Directions: Once you reach the line containing "Task: Click the" in the entries below, write out that line and each one after it down to the line containing "Screen dimensions: 1200x630", exactly and with nothing added.

Input records:

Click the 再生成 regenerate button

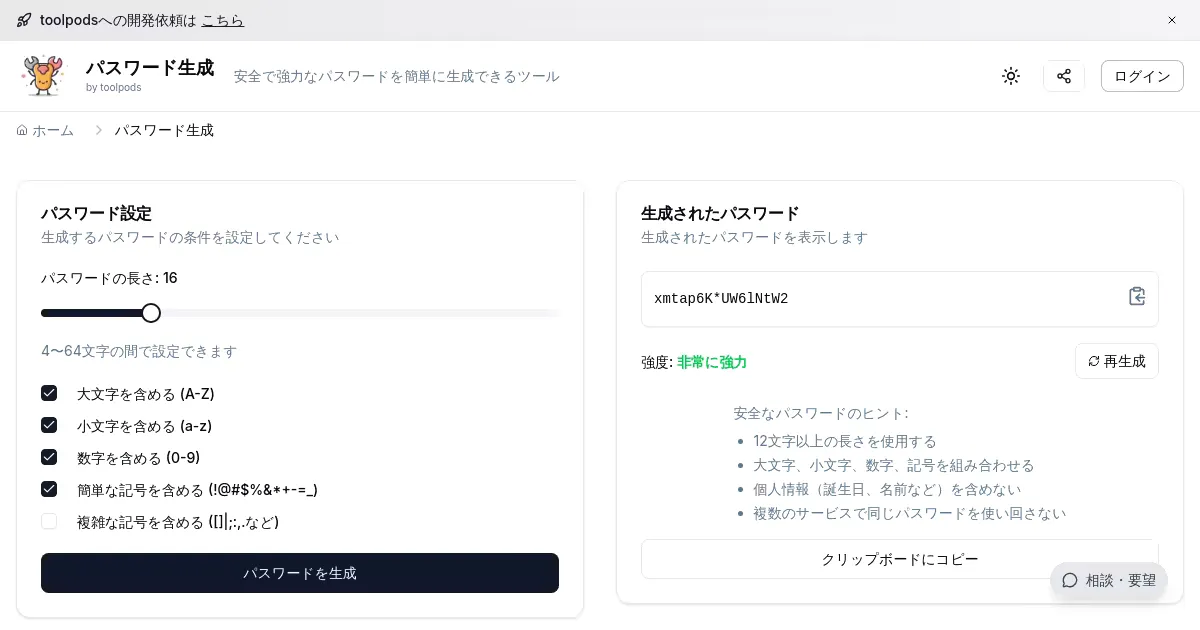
==
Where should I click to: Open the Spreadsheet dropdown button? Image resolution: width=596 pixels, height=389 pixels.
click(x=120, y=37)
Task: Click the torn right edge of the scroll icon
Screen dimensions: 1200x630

Your solution:
Task: Click the torn right edge of the scroll icon
Screen dimensions: 1200x630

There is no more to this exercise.